Strategies for Ethylene Reduction | Plants

Realising the role of antisense RNA technology in the reduction of ethylene production, a cDNA (pTOM13) encoding ACC oxidase has been isolated from a tomato fruit ripening library. An antisense gene construct from the cDNA strongly inhibited expression of ACC oxidase activ­ity in transgenic tomatoes.

A chimaeric pTOM13 antisense gene, encodes ACC oxidase consist­ing of 1.3 kilobase (kb) fragment of the cDNA inserted in a reverse orientation between CaM35S promoter and terminator and was transferred to tomato plants using Agrobacterium tumeifaciens as a vector. All transformed plants analysed showed reduced ethylene synthesis.

Interestingly, inhibition of Acc oxidase was accomplished by a single-copy antisense gene. Transgenic plants expressing pTOM13 antisense RNA, accumulation of pTOM13 mRNA in wounded leaves was greatly reduced when compared with control and was almost undetectable in ripening fruit. In plants that inhereted two antisense gene segregated in a population of plants; ethylene reduction in ripening fruit was inhibited by 97%.

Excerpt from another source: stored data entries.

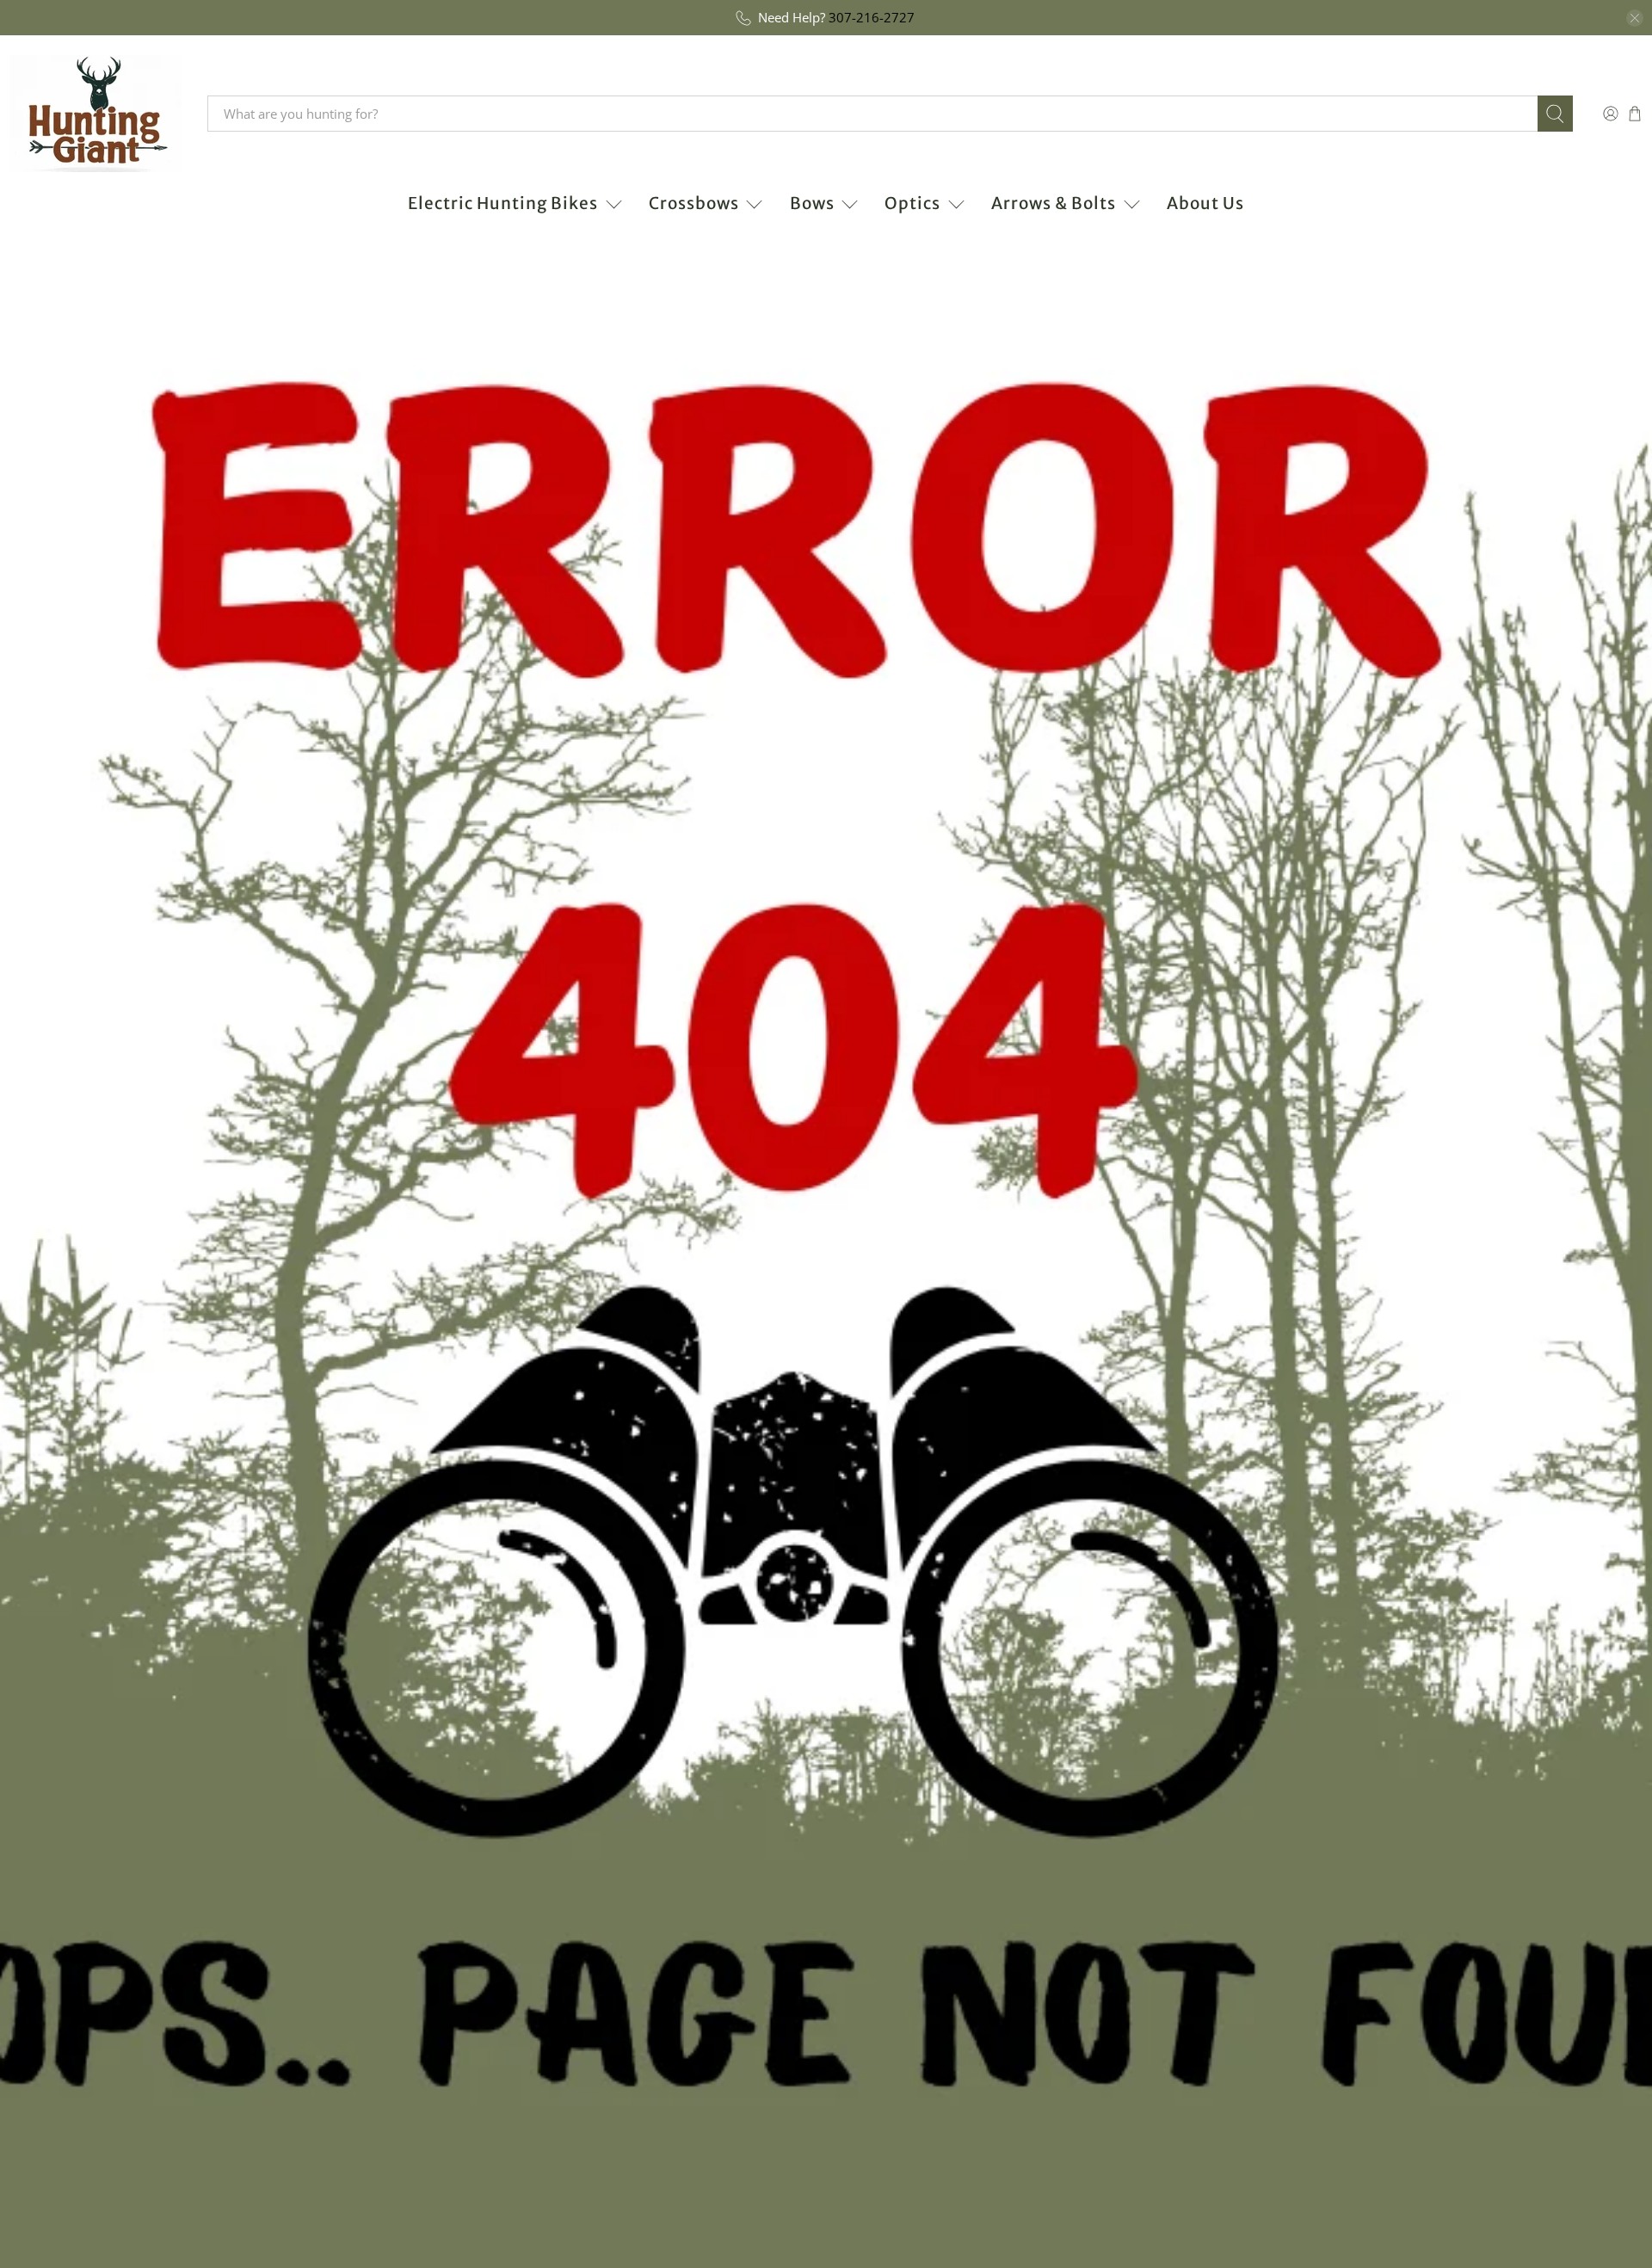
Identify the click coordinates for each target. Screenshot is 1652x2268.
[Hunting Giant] (95, 113)
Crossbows (694, 203)
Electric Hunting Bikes (503, 203)
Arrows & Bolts (1053, 203)
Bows (812, 203)
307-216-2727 (872, 17)
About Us (1205, 203)
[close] (1634, 18)
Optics (912, 203)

These fruit did not acquire normal redness and were much more resistant to shrivelling during prolonged storage. Another classic experiment is antisense RNA derived from expression of ACC2 cDNA of the LE-ACC2 gene result in 99.5% inhibits of ethylene in fruits, which fail to ripen when the level of ethylene was measured it showed below 0.1 ml of C₂H₂ per gram of fruit mass per hour. Antisense fruit kept in the air did not show respiratory burst even after 95 days.

A more refined investigation revealed that detaching the fruit from the plant even before ripening enhanced delayed ripening process. This unique interesting phenomenon was carefully noted in transgenic plants with reduced ethylene responsible for ripening behaviour of detached virsus attached fruit. That means transgenic plants attached fruit ripening at faster rate than de­tached fruit.

One of the possible reasons is due to the result of preventing transport of some unidentified factor into or out of the fruit. It has recently been shown that unidentified factor is probably a cytokinin which is exported from tomato fruit during ripening and has been impli­cated as an inhibitor of ripening. In addition, detached fruit exhibits diffusion of 97% of ethylene through stem scar with half-life of only 15 min.

On the contrary there is no stem scar in at­tached fruit, ethylene accumulate to higher level in fruit. Advantages of ACC synthase system over ACC oxidase is probably that it is less stable then ACC oxidase. The ACC oxidase system might be more susceptible to antisense inhibition. In addition, ACC synthase inhibition is car­ried out by 10 copies of ACC synthase antisense gene at one locus.

Expression of SAM Hydrolase:

This method never concern antisense technology but other strategies involved in the reduction of ethylene by manipulative process known as “metabolic interference”. When a substrate in a metabolic pathway that will normally be used to synthesize a specific compound is diverted to produce another non-toxic compound in the cell. A small company known as Agritope adopted metabolic interference method by expressing bacterial, viral gene encodes SAM hydrolase in transgenic plants.

This enzyme converts SAM a precursor for ACC to non-toxic byproduct that is recycled within plant cells. But most interesting point is that SAM is not used in synthesis of ACC and inturn reduction of ethylene in the plant. The gene from bacterial virus is modified to express SAM hydrolase in fruit specific at particular period of time specifically to mature green fruit before or just as it would normally start to ripen to block ethylene synthesis in fruit.

Expression of ACC Deaminase:

Another example of metabolic interference for ethylene reduction was developed by US based Monsanto Company. In this method, instead of directing SAM for the production of by product prevents ACC from being converted to ethylene by ACC synthase. Expression of an enzyme called ACC deaminase derived from bacterial metabolic ACC and ethylene production is drastically reduced.

Expressing ACC deaminase affecting ethylene synthesis has been examined. Evidence of direct correlation between degree of ethylene inhibition and rate of ripening was recorded when fruits are removed from the wine, the internal content of ethylene decrease rapidly.

As a conse­quence fruits are exposed to less total ethylene during the course of ripening and transgenic fruit ripen less rapidly. On the contrary, faster the rate of ripening of attached fruit has also been observing even in that case of plants transformed with ACC deaminase as it was in antisense ACC oxidase.

Antisense E8:

An additional example of another antisense transgene which affect ethylene production is E8 encodes for dioxygenase. This ripening related cDNA E8 has newly 34% amino acid sequence homology with ACC oxidase. Transgenic plants expressing antisense E8 transgene accumulates less than 10% of normal level of E8 protein. However, higher level of ethylene production was noticed due to unknown reason.